Corrine lets me hold her hand in the cab. With her other hand, she pulls at her hair. “Stop it,” I say. “Give me that hand.” I keep both of her hands between mine. When we get to her house, there are bloody dish towels in the hall. Corrine ignores them and heads up the stairs. I follow her into Lily's room with the butterflies Corrine painted on the walls. The bed is clotted with vomit and blood. I try to strip off the lavender sheets but Corrine won't let me. She climbs into the bed, shoes and all. She curls up on her side. I follow, fighting off nausea, putting my arms around her until we are spooned together. I hold her as she rocks and howls, low like a wolf, over and over, “My baby. My baby. My baby.”
When the Valium takes hold, I untangle my numb arms and go downstairs. I put the bloody towels in a garbage bag, and then call my father. “What caused it?” I ask.
“It was probably congenital. She was probably born with a weak blood vessel. It's like waiting for a time bomb to go off.” I start to cry again, thinking of Lily walking around with her Popsicles and trolls and a time bomb ticking in her head.
“You mean it was in her genes.”
“Maybe. Or it could have developed from some fetal problem.”
I'm afraid to ask the next question but I force myself. “Did she have a lot of pain?”
“I don't think so. Not more than a moment or two.” I want to say,
Do you swear that, do you swear on your life that it wasn't more than a minute or two, can I tell that to Corrine, that her baby suffered at most, absolute most, one hundred and twenty seconds?
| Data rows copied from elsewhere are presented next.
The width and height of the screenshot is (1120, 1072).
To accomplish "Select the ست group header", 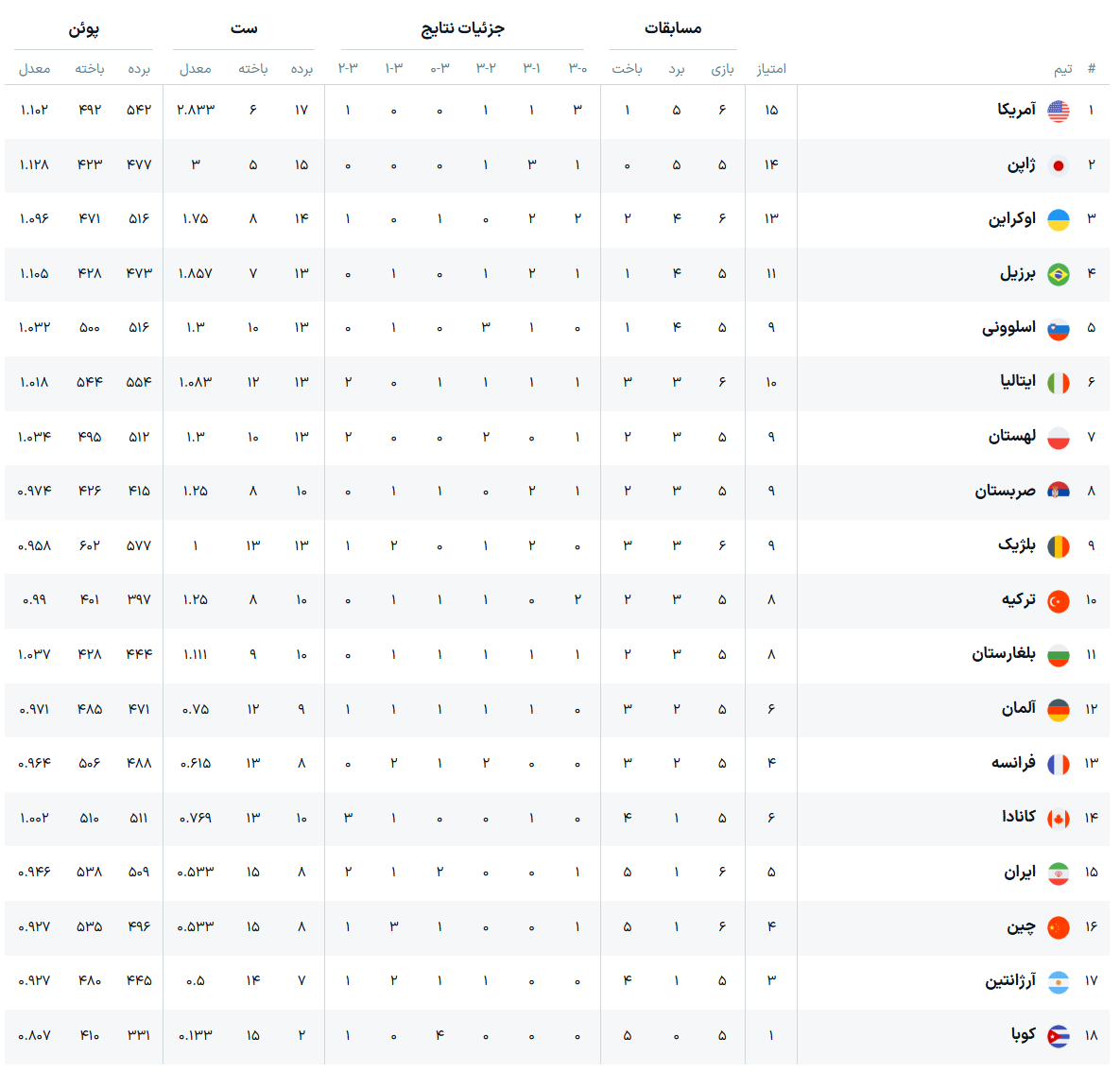I will 244,28.
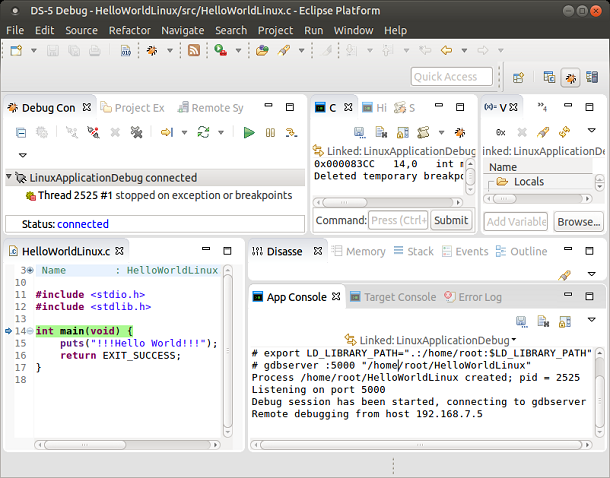Click the Open Perspective icon near Quick Access
The height and width of the screenshot is (478, 610).
click(518, 77)
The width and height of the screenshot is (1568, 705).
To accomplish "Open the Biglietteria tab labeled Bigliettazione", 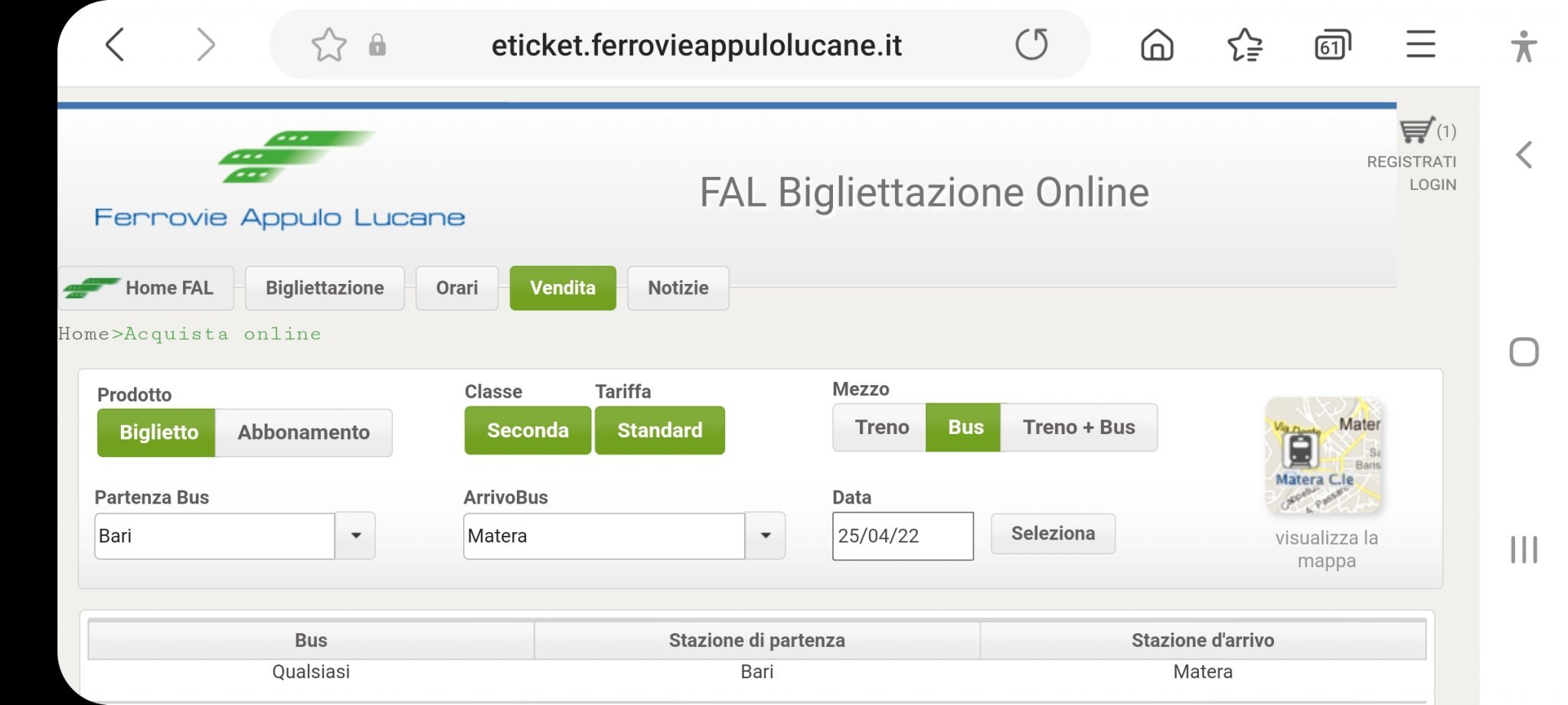I will [x=325, y=288].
After I hang up with my father, I think of calling you but suddenly I'm terribly tired. I go upstairs, back to Lily's room, reeling at first from the stench of her vomit and dried blood, acrid now like a discarded menstrual pad, my eyes welling as I think how Lily never even had a period. I manage to get the sheets off the bed without waking Corrine, then crawl back in, pulling Lily's quilt over the two of us. I listen to the rhythms of Corrine's breath, so different from yours, letting myself join her in sleep.
*Â Â Â *Â Â Â *
It's the part about Corrine's hair that undoes us. I tell you about it ten days later, the night I arrive back in New York, when we sit up until the sky turns slate, something we haven't done since our beginnings, while I try to describe to you the days before the funeral.